Movie posters were never created for distribution to the general public. They were intended to go to movie theatres where the audiences would encounter them and be tempted to see the film advertised. Most movie posters were not printed and sold to the public at large. Unlike many other areas of paper collectibles originally intended for mass consumption (comic books, baseball cards, etc.), movie posters were not. Again, a limited number were printed.
You may take this into account, but you must look more to the merits of a given poster and a given film, and the memories it evokes) to determine it's desirability - not merely its size nor its scarcity. Factors such as these will contribute to driving the desirability factor and value (and thus the price) of a poster.
Originals, reissues, reproductions, and fakes
A poster is said to be an original poster for a film when it is known to have been printed and distributed concurrent with the first release of the film. Most authentic movie posters are original release posters, but many films have been re-released over the years and special posters were made for these subsequent releases. Many posters will have a National Screen Service (NSS) service number in the right bottom border area of the poster, if the film was issued during the years in which NSS was the distribution facility for movie posters (1941 to the mid-1980s). Such a number might read, for example, 57-128. This configuration of numbers means that the poster was made for distribution in the year 1957 and that said poster was for the 128th film that NSS had serviced for the studios. A poster which has a number configured like this may reasonably be construed to be an original poster from a film released in the year 1957. Some posters may have no date at all printed on them. If you are concerned about the originality of a poster and there is no date, ask for the advice of a dealer or a trusted collector.
Roadshow or limited engagement films often had posters printed and distributed uniquely, not coming to the exhibitors from the normal channels but directly from the studios or other unique subcontractors. These are posters for films which were popular in the heyday of reserved seat engagements from 1952 - 1967: This is Cinerama, Around the World in Eighty Days, It’s a Mad Mad Mad Mad World, Spartacus, Cleopatra, My Fair Lady, and The Sound of Music, just to name a few. These roadshow posters are becoming increasingly collected and are considered the preferred original posters on these titles.
Before television, cable, dvds, and home streaming, certain films were sometimes re-released by the studios years after their first release due to ongoing popularity. Posters for films which were re-released were printed and they are referred to as reissue or re-release posters. These reissue posters are real movie posters in every sense, but they were specifically made for the re-release. A reissue movie poster, re-released in 1968 will have an R-68 printed on the poster usually near the NSS number in the bottom right corner. These posters may have used the same designs as the original posters or entirely new ones, but the rerelease designation indicates that the poster was intended for a film that was being re-released.
A reissue poster is not to be confused with a reproduction poster. A reproduction poster is merely a reproduction of a real poster, usually an original. Over the years, some manufacturers have reproduced movie posters for mass marketing.

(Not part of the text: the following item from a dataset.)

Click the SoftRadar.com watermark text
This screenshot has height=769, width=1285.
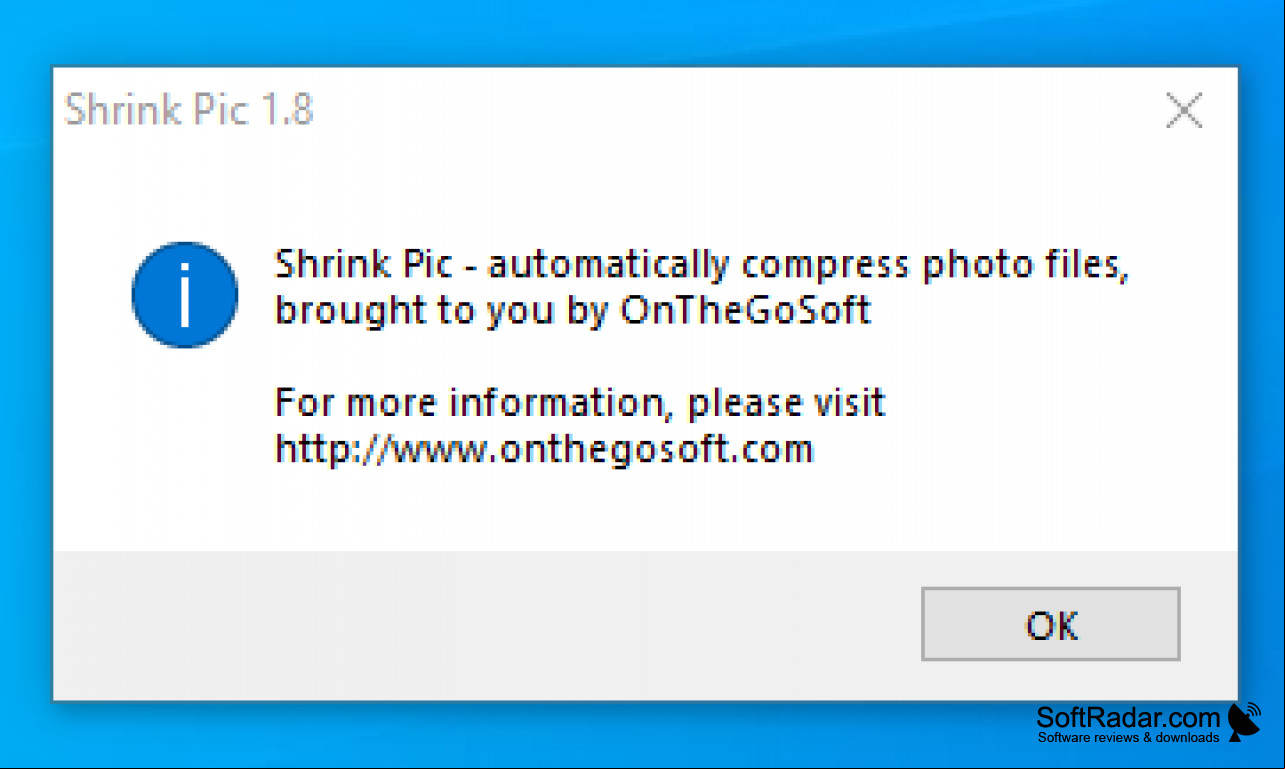[1129, 717]
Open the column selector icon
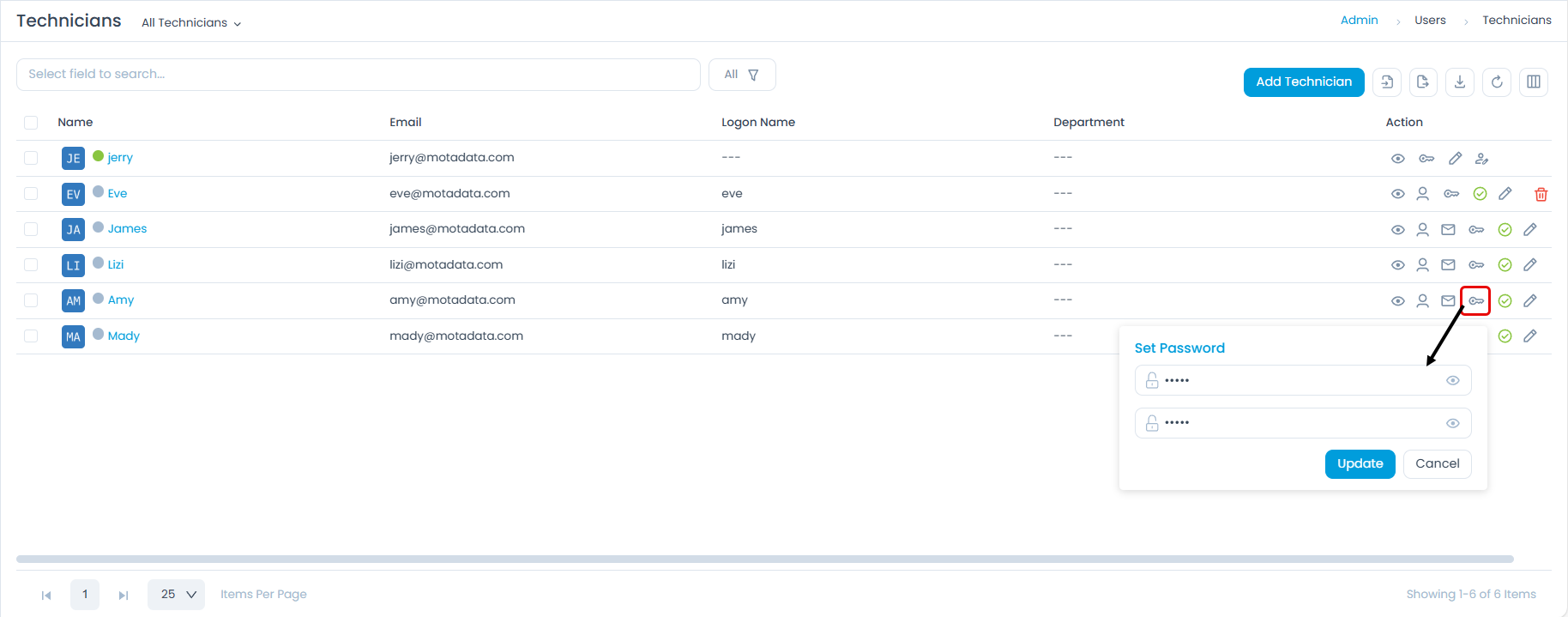This screenshot has width=1568, height=617. coord(1534,82)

It is recommended you consult an expert collector or dealer if you have a question regarding the authenticity of a poster.
Forgeries and counterfeits are not unknown, but the incidents of this are uncommon enough not to present a significant worry. Where there is money there can also be chicanery. Beware of what is too good to be true. If you have doubts about an item, you should seek the advice of a quality dealer or a trusted collector. They should be able to tell you if a poster is original, reissue, a reproduction or a phony.